C’est-à-dire qu’en France on comprend que la forme du gouvernement
n’est rien, que c’est une question secondaire, que le gouvernement est
chose subalterne, que la chose capitale n’est pas l’ordre dans l’Etat,
mais l’ordre dans les intérêts.
La loi est athée et anarchique :
telle est la vraie France depuis 1852. C’est contre cette nécessité que
la tourbe des écrivains de tous les partis se raidit follement.
9 juillet 1858
La France acculée. Elle l’est de toutes manières. Vis-à-vis
de l’étranger, l’isolement se reforme : Angleterre, Autriche, Prusse,
Allemagne, Belgique, Suisse et Piémont, le pape même, tout nous est
hostile ! Il ne nous reste que l’alliance douteuse et très dangereuse
de la Russie.
(...) Au-dedans : finance, commerce, industrie,
agriculture, nous ne pouvons plus faire un pas en avant. La popularité
est épuisée ; la bourgeoisie déconsidérée ; la plèbe haïe et méprisée ;
les partis usés. Nous tourbillonnons. On parle d’une restauration
orléaniste. De sorte que, depuis 89, nous aurions eu quatre dynasties,
en comptant la République pour une, tour à tour installées, renversées,
et restaurées : huit au total !
(...) Qui a produit cela ? Les
corruptions de la France bourgeoise ; la surexcitation des appétits ;
l’erreur des gouvernements qui tous appuient tantôt sur la force ou le
machiavélisme, tantôt sur les passions et les intérêts ; jamais sur le
droit.
(...) Pauvre bourgeoisie ! En n’obéissant qu’à la
cupidité elle a creusé sa fosse, comme le trappiste en jeûnant et se
mortifiant. Elle a perdu honneur et argent. Sa mission était belle,
pourtant, lucrative même. Servir de
moniteur à la plèbe ;
présider à l’éducation de l’ouvrier et du laboureur ; les initier à la
science, à la vie politique et sociale ; choisir dans ses rangs de
beaux et honnêtes garçons, de belles et sages filles pour maris et
femmes à leurs héritiers, et rafraîchir le sang de leur progéniture ;
mettre un terme à la vieille barbarie, enlever cette rouille qui nous
déshonore.
(...) Mais non : il faut de l’exploitation, des serfs à ces mangeurs. Oh ! elle mérite d’être châtiée, dépouillée.

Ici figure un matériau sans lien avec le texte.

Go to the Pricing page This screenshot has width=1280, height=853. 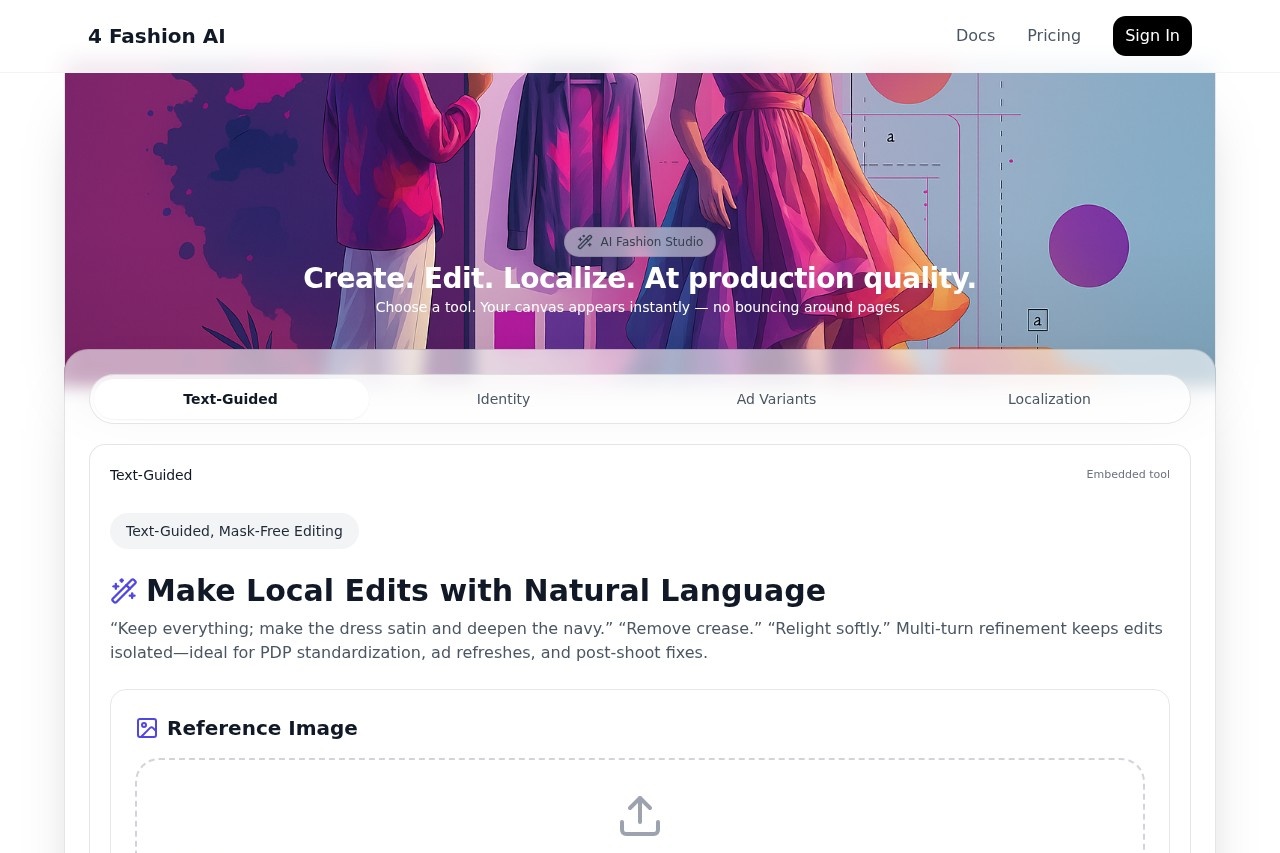tap(1053, 36)
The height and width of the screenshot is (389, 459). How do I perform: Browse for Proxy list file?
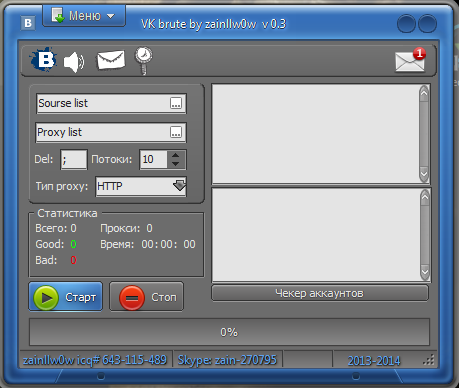176,132
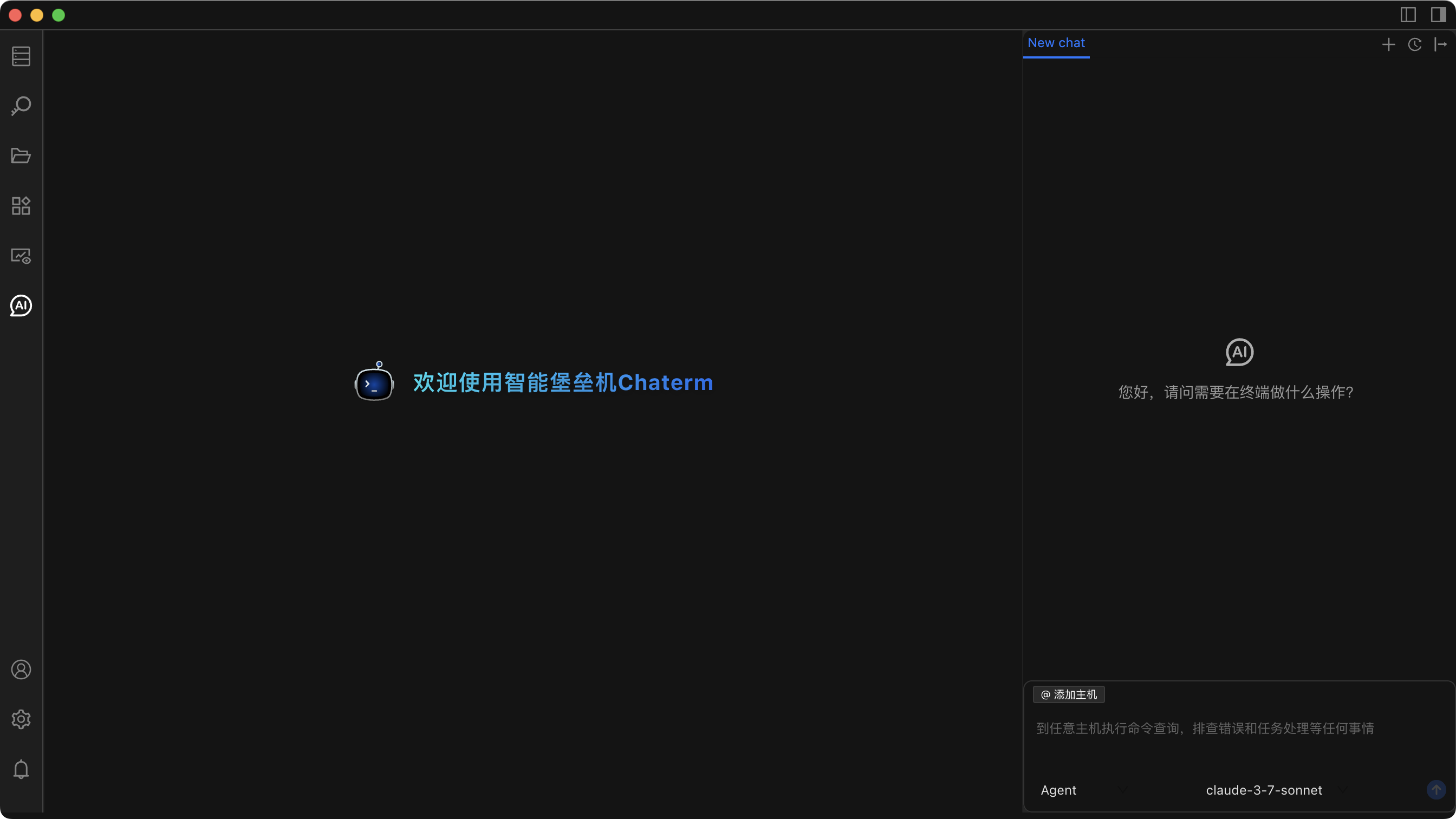Image resolution: width=1456 pixels, height=819 pixels.
Task: Open the settings gear icon
Action: pyautogui.click(x=21, y=719)
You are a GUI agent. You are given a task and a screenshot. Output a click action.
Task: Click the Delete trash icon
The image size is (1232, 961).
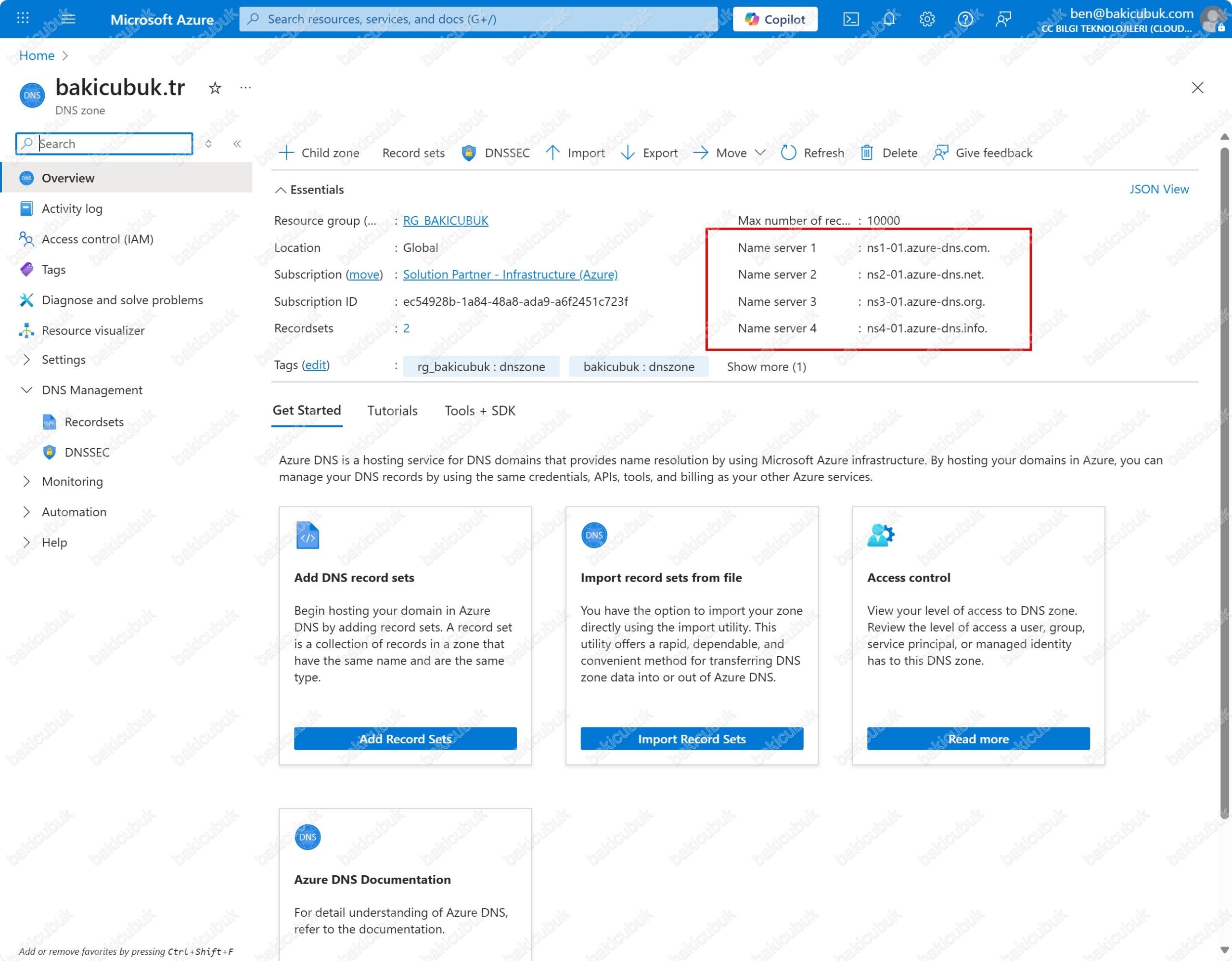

(...)En 1852, tous applaudissaient à ce gouvernement incomparable, qui
créait comme par enchantement les trésors, faisait un pont d’or aux
bourgeois, faisait gagner tout ce qui voulait spéculer, doublait les
capitaux, etc.
(...) Maintenant les
gogos se lamentent ; ils accusent, ils se déchaînent contre l’empereur, qui ne leur a que trop bien obéi.